ホッキー氏は、今期のトランプ氏について「はるかに取引重視であることは明らか」であり、「はるかに手強い交渉者」だと指摘する。1月以降、同盟国も敵国もともに前例のない関税にさらされ、有利な通商条件を引き出すためにトランプ氏をなだめるという屈辱に甘んじている。

元フランス大使のジェラール・アロー氏によると、一部の指導者らは動揺しているという。「特に欧州の指導者らはある種の拒否感を示している。パニックに陥っているのだ」

過去からの脱却

金色の装飾で飾り立てられた大統領執務室は、トランプ氏を体現し、壁にかけられた肖像画は同氏独自の米国史観を反映している。
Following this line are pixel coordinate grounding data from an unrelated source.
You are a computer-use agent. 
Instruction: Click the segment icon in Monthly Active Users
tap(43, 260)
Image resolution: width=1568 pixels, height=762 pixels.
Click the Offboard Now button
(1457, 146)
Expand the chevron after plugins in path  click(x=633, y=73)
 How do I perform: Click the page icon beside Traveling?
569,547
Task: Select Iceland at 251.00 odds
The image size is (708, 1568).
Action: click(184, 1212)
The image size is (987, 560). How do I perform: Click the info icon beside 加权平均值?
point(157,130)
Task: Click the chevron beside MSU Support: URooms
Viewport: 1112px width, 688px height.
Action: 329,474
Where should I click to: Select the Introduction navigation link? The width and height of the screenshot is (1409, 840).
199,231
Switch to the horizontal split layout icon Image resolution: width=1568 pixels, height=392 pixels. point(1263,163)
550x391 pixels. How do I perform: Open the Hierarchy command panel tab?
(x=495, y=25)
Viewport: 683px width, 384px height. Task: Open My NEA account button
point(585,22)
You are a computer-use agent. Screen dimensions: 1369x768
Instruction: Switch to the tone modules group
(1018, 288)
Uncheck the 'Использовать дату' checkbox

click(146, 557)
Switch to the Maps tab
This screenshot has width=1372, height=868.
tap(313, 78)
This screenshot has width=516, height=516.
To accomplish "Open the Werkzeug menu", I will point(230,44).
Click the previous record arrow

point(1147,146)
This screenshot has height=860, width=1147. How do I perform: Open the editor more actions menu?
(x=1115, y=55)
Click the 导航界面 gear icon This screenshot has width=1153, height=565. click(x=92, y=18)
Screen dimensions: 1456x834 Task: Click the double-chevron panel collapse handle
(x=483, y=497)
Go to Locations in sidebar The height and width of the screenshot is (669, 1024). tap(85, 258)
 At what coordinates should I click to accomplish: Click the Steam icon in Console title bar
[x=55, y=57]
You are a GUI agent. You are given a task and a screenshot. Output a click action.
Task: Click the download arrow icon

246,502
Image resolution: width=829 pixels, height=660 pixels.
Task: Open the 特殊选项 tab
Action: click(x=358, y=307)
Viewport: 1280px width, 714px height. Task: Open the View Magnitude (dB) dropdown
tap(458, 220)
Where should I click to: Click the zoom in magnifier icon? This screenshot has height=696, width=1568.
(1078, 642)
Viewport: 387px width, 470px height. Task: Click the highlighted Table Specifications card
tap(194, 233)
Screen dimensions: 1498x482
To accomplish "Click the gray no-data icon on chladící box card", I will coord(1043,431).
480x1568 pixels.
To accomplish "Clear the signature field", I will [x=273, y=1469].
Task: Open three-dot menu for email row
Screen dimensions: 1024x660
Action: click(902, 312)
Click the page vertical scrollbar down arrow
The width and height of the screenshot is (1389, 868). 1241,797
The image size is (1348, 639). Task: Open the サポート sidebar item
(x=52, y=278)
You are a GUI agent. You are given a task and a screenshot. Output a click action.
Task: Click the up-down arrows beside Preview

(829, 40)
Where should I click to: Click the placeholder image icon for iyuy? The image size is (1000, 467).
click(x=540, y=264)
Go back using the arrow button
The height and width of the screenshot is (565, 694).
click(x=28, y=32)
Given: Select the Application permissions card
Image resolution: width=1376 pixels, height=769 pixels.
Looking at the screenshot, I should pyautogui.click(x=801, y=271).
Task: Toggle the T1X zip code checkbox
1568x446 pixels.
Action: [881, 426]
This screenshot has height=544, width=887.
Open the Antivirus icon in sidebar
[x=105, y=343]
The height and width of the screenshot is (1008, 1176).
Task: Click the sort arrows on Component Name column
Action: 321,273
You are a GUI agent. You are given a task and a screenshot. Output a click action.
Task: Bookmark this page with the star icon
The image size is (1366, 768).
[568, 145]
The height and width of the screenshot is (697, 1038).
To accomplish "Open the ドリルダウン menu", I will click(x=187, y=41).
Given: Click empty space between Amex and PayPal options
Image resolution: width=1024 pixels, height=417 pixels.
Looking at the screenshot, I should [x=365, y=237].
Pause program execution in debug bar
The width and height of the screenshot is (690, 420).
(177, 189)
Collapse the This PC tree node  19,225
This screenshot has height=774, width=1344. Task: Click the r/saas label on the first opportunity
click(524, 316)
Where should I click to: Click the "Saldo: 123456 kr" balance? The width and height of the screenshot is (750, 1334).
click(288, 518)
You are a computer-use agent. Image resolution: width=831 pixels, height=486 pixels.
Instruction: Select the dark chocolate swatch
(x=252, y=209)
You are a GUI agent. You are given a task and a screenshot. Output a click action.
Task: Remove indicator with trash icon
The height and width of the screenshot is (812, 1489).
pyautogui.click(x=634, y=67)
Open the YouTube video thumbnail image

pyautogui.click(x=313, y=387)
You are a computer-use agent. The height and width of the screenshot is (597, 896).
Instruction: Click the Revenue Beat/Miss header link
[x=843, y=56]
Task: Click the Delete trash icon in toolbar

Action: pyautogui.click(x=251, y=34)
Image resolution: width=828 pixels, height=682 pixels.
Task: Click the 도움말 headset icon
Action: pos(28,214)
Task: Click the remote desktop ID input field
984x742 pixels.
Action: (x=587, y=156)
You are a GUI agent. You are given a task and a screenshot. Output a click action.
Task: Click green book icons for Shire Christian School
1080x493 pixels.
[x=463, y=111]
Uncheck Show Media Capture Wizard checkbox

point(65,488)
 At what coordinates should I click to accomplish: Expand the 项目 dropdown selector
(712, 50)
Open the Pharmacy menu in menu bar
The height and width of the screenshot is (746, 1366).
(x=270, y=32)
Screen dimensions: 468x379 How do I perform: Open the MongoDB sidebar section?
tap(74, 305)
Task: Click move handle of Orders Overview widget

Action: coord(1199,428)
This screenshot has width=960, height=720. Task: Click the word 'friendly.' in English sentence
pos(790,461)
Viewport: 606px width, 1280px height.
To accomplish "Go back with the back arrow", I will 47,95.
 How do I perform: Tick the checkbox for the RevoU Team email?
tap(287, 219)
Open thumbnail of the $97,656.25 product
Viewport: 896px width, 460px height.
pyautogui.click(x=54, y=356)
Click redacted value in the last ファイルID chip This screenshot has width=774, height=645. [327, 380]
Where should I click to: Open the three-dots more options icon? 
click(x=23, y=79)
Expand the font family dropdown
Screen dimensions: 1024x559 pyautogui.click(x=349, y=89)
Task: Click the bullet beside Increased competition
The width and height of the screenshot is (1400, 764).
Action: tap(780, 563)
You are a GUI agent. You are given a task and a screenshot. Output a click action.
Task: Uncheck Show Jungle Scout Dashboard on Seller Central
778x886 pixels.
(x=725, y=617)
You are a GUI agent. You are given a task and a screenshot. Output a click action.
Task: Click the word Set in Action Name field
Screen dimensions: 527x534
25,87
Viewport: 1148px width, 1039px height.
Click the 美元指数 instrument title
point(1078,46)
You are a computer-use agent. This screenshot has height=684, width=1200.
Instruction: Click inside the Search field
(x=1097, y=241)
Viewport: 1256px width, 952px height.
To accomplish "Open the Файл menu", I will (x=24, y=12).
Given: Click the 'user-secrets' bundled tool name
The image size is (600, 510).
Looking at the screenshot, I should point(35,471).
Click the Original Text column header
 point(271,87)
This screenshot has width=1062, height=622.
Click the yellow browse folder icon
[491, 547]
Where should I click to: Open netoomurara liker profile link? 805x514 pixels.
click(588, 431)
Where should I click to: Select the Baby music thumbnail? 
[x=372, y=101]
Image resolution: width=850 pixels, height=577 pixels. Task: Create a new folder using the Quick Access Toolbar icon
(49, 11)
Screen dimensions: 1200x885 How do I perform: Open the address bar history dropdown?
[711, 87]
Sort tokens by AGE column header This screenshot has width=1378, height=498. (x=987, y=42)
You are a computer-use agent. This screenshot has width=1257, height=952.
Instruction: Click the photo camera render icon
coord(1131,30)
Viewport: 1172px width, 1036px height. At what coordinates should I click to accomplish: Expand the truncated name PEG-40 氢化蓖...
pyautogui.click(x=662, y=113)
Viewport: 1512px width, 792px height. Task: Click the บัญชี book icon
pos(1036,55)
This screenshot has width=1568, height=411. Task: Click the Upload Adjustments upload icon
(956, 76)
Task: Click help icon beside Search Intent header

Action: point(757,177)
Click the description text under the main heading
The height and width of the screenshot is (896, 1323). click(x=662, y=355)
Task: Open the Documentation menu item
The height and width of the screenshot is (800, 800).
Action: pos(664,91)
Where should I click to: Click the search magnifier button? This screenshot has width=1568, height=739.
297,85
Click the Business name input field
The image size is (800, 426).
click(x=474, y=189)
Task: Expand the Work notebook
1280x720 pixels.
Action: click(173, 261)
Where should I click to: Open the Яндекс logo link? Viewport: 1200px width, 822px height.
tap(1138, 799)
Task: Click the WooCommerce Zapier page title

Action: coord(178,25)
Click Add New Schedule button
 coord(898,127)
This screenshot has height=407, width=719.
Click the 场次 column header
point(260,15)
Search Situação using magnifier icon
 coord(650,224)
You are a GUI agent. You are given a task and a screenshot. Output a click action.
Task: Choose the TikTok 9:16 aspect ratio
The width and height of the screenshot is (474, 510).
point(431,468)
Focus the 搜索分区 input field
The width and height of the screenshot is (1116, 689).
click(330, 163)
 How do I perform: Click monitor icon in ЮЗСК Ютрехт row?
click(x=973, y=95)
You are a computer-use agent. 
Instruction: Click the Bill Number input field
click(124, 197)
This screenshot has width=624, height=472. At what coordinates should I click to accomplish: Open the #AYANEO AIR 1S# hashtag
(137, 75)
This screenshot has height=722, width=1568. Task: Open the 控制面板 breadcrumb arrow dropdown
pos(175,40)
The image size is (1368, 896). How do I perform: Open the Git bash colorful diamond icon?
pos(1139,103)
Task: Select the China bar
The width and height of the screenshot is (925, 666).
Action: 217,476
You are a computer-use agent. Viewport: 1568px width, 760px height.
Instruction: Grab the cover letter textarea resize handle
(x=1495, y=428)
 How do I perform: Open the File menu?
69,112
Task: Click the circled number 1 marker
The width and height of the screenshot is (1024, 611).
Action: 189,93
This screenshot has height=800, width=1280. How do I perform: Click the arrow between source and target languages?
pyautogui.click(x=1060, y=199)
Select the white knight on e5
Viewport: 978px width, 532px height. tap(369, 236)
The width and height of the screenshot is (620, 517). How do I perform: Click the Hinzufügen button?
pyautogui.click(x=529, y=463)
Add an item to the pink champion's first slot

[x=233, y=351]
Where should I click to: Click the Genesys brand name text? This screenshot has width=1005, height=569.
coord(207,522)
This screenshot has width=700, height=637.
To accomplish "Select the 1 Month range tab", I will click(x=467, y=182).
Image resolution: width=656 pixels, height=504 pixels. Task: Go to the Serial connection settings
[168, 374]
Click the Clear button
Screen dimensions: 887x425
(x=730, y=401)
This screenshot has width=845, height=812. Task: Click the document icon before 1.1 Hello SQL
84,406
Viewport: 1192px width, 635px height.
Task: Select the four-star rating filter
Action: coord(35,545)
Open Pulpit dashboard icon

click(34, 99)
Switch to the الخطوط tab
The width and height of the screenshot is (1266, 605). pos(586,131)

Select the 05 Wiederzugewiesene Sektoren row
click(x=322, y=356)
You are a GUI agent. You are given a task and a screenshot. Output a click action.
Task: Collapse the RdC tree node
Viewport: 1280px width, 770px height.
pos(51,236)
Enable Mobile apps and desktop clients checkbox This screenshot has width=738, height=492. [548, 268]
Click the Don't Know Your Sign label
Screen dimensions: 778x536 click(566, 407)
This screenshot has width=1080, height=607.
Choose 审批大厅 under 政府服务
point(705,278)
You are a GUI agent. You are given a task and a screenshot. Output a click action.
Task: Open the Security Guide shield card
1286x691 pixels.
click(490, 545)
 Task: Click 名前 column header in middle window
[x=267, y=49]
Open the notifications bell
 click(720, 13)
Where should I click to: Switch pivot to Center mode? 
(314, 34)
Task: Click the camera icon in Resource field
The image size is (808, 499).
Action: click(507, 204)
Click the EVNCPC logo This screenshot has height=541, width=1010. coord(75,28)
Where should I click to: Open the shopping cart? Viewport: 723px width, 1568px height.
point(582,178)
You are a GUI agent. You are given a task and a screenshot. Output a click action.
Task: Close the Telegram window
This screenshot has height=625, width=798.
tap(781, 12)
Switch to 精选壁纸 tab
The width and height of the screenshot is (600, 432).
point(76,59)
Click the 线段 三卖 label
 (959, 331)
執務室は同氏の職場であると同時に、展示会場でもある。

執務室の変化はそれだけではない。

大統領執務室でのトランプ大統領とバンス副大統領=3月12日/Bonnie Cash/Bloomberg/Getty Images

過去の大統領時代の官僚機構とは異なり、トランプ政権のホワイトハウスは王室や国王の宮廷のように機能していると、アロー氏は話す。トランプ氏やその身内との「個人的な接触」がなければ、指導者らはほとんど要求を進めることができなくなる。たとえ国家元首が一対一で会談できたとしても、「それが大統領に影響力を発揮するとは限らない」。

アロー氏は過去の政権には「ルールがあった」と指摘する。ホワイトハウスでの会談は、通常数カ月に及ぶ準備を要するが、外国首脳が米国大統領と会談し、その様子を目にすることのできるまたとない機会とみなされていた。

アドバイス

リトアニアのランズベルギス元外相は、リアリティー番組のスターだったトランプ氏との会談の準備について、「テレビの視点で考えるべきだ」と助言した。

ランズベルギス氏は、世界の指導者らは自国民の世論も考慮すべきだと語る。トランプ氏に反論したり、事実確認をしたりするのはリスクを伴うかもしれないが、必ずしも負け戦ではないという。元駐米メキシコ大使のアルトロ・サルカン氏も、指導者らが米大統領と「柔術」のようにやり合えることを示すことはプラスになり得ると述べた。

バイデン政権時のホワイトハウス職員ルーファス・ギフォード氏は「スムーズに進むと期待すべきではない」と指摘する。「ドナルド・トランプ氏は、こうした外国指導者らに揺さぶりをかけることにたけている」

アロー氏は従属を勧める。「まず十分に感謝すべきだ。大統領を心から褒めるべきだ。ホワイトハウスには北朝鮮のような側面がある」「そして、トランプ氏にじっくりと語らせるべきだ」

ギフォード氏は、トランプ氏を誠意なく喜ばせるべきではないと警告。「それはその場限りの効果しかなく、長くは続かない。そして、彼はあなたを操るだろう」

テレビ放映される大統領執務室での緊迫した時間をうまく切り抜けるには、世界で最も権力のあるトランプ氏を「気まぐれで予測不可能な子ども」のように扱う必要があるとアロー氏は話す。